On Sunday, Premier Daniel Andrews laid the next few pavers on the state’s path back to normal-ish following the Covid-19 lockdown.

Public playgrounds, skate parks and outdoor gym equipment reopened on Tuesday, and a further easing of restrictions was announced to coincide with the reopening of restaurants and cafes for dine-in customers on Monday June 1.

“The whole way through this pandemic, our advice to Victorians has remained the same: ‘stay home’,” Andrews said in statement. “Now, as we begin to settle into a new normal, our message is ‘stay safe’. That means maintaining your physical distance. Using common sense.”

While people who can work from home are encouraged to keep doing so until at least the end of June, from 11.59pm on Sunday May 31 we’ll enjoy quite a bit more freedom. Here are the dos and don’ts of the new rules, kicking in next week.

Limits on indoor and outdoor gatherings will increase to 20 people, including the hosts. That means a household of five people can host 15 guests for a small house-party, or 20 people from different households can meet in the park for a picnic.

Guests can also stay overnight again.

Hotels, motels and other accommodation are reopening, as well as campgrounds and caravan parks, except those with communal facilities such as bathrooms and kitchens.

There are also no restrictions on how far you can travel, meaning you can go interstate if necessary, as long as you follow the rules at your destination. (Some state borders remain closed.)

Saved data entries
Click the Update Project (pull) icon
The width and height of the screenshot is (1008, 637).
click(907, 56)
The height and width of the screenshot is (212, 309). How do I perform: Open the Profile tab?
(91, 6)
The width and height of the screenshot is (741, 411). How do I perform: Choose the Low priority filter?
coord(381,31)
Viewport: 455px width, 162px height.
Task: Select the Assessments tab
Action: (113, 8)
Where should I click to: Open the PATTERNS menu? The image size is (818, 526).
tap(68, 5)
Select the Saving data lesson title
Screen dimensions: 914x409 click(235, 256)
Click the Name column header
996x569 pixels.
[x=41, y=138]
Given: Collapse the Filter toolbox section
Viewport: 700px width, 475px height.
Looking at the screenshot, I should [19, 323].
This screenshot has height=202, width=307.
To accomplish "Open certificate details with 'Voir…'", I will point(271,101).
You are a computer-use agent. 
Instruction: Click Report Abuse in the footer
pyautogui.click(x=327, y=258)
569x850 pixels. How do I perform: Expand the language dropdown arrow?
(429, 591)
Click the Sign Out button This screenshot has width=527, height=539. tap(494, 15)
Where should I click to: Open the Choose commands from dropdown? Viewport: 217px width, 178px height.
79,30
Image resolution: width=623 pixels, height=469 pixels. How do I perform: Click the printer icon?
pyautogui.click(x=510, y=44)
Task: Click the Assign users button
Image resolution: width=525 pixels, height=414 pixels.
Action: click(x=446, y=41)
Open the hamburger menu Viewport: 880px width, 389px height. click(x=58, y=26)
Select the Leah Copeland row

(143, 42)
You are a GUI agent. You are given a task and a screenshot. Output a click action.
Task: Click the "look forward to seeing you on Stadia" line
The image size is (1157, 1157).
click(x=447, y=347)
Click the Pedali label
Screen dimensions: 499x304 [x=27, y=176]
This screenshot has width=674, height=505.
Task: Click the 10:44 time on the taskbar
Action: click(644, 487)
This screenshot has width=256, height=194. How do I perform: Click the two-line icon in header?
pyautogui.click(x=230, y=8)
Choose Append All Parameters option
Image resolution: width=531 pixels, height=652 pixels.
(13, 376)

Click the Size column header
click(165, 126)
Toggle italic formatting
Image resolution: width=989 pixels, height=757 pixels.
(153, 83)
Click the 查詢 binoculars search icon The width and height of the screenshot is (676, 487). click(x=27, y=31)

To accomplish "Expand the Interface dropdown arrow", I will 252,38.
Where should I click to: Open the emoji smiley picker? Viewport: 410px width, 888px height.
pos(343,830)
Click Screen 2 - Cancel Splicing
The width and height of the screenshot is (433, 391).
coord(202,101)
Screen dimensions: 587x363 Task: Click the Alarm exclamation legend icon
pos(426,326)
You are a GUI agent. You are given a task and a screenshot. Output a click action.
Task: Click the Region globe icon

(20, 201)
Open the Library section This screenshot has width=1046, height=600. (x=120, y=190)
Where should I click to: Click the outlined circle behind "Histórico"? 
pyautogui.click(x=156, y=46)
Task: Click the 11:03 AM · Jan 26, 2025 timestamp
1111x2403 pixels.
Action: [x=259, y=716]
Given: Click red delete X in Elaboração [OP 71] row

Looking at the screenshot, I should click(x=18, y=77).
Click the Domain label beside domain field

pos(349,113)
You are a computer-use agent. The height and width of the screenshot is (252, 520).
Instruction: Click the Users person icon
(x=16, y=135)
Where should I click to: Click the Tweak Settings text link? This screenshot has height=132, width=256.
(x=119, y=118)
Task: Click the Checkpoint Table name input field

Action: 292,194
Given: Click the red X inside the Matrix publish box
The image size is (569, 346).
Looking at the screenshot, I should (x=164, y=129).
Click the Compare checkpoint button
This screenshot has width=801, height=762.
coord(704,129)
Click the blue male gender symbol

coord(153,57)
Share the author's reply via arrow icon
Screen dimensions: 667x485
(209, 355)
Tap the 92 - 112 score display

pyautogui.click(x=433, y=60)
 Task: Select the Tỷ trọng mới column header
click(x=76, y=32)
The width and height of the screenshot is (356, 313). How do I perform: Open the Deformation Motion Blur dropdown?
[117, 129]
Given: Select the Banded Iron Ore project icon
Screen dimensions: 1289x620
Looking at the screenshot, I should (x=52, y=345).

Brief 1 — In the article on Victoria's easing of Covid-19 restrictions, what will the limit on indoor and outdoor gatherings rise to?
Brief 2 — Continue the article on Victoria's easing of Covid-19 restrictions, picking up right after its final sentence.
The lines above aren't needed here.

Written answer 1 — 20 people, including the hosts.

Written answer 2 —
Eating and drinking
From June 1, up to 20 people can dine in at cafes and restaurants, as long the venue follows the government’s guidelines for doing so safely. (We broke down those rules here).

You still can’t go out just for a for drink, but you can order alcohol with your meal.

(Check out our live list for where you can eat – we recommend booking in advance.)

Getting out and about
A big change is that galleries, museums, zoos, amusement parks and drive-in cinemas can reopen with a 20-person limit and under physical-distancing rules.

Likewise nail salons, spas, tattoo parlours and other beauty businesses can have up to 20 customers, as long as they’re safely spaced out. Customers’ full names and phone numbers must be collected for contact tracing.

Libraries, youth centres and other community facilities will also reopen with no more than 20 patrons in a single area, plus staff. Men’s sheds and arts and crafts classes will resume.

Swimming pools can reopen for up to 20 swimmers at a time, with “additional safety requirements”, such as a limit of three people per lane. Community sport can resume, provided the sport is outdoors, non-competitive, non-contact and can be played with competitors 1.5 metres apart. Restrictions on professional sports remain.

Auctions and house inspections are limited to 20 people (plus those required to run them) and agents will need to collect and retain the contact details.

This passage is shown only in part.